Posted by Richard on  UTC 2020-10-21 06:42

FoS image, size 708x561

Johann Heinrich Wilhelm Tischbein (1751-1829), Goethe in der römischen Campagna, 1787. Dominant in the image is the now iconic white kaftan or poncho, which Goethe had made for him sometime during his first stay in Rome to protect him from the Italian winter, both outside and inside his room. Tischbein has captured well the weight of the cloth used in this garment and used that property skilfully to delineate Goethe's figure. Image: Städel Museum / Städelsches Kunstinstitut und Städtische Galerie.

We can't hang about with scene-setting; we have twenty-four poems of Goethe's Römische Elegien to get through. Best plunge straight in, as Goethe himself would have done.

These elegies are not obscene or vulgar – in two minutes on social media you will encounter much worse; their occasional mild eroticism will drive no one to deeds they will regret nor confront the modern child with anything he or she didn't already know.

Text sources

The poems reproduced here are the complete set of the elegies in their original order. Four of these were thought unfit for publication, meaning that only twenty elegies were printed during Goethe's lifetime. This is the subset most editions present as the Römische Elegien. The texts of these twenty are taken from Die Horen (1.6 1793 with corrections 1.12 1795).
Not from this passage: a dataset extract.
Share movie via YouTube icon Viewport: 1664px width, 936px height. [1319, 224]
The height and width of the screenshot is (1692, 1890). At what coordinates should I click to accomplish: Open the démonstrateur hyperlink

The position of each poem in this traditional subset is shown by the number in square brackets appended to the title. Numbers beginning with 'n' relate to the four censored poems, which first appeared in print in 1914, buried safely among the 143 volumes of the Weimarer Ausgabe (1887-1919).

Structure

Each poem has an English prose translation (with no claim to artistry, only to accuracy), some textual annotations and a commentary which glosses and interprets the text. Additional commentaries on particular themes have been consigned to Chapter 7, Paralipomena.